[Direction] Rewrite every line of the records below unchanged, except scale each coordinate in the answers by 1.3 and round it to a whole number, with halves rounded up. Leave the pictures out.

********************

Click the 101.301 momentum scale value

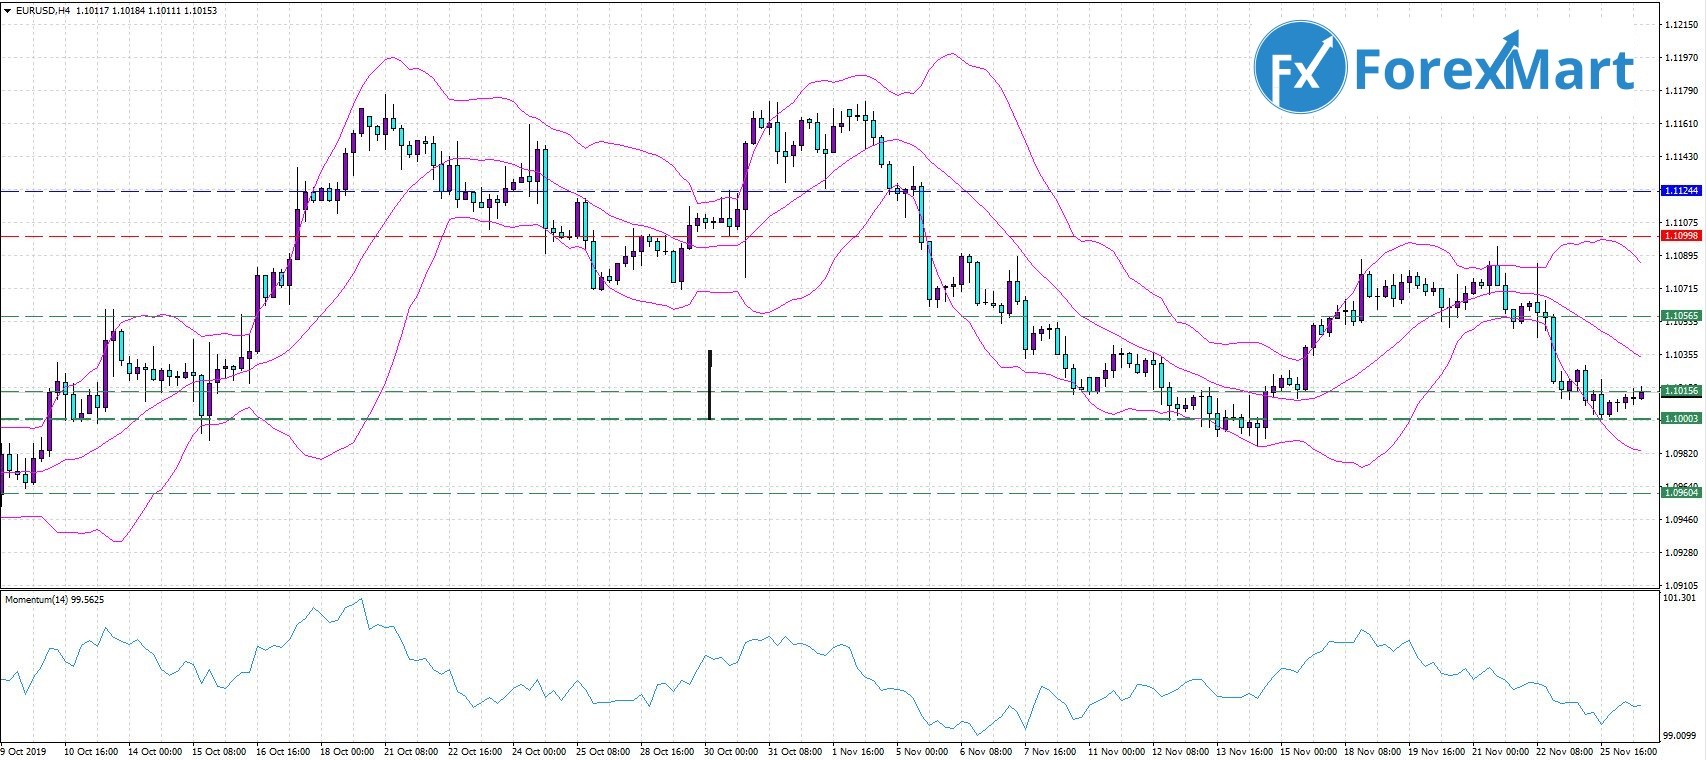point(1679,598)
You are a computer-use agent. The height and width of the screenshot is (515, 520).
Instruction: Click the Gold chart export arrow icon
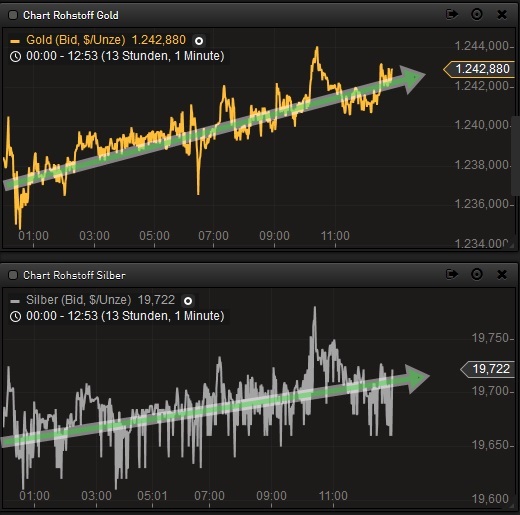pyautogui.click(x=452, y=14)
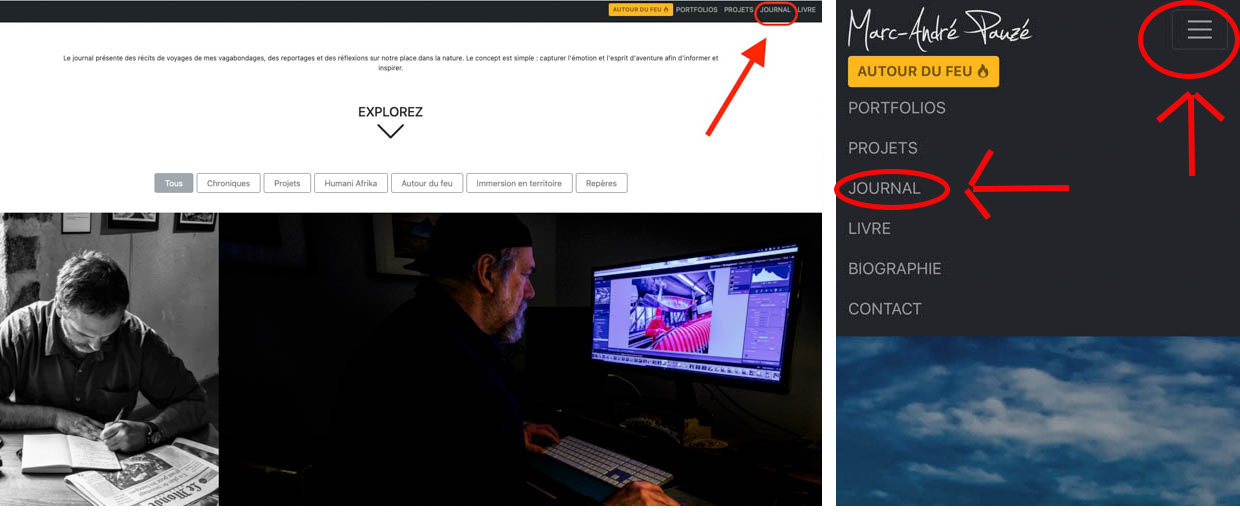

********************

[Reply to the task]
Click the 101.301 momentum scale value

point(2183,777)
You are a computer-use agent. The height and width of the screenshot is (515, 520).
Instruction: Click the Gold chart export arrow icon
pyautogui.click(x=588, y=18)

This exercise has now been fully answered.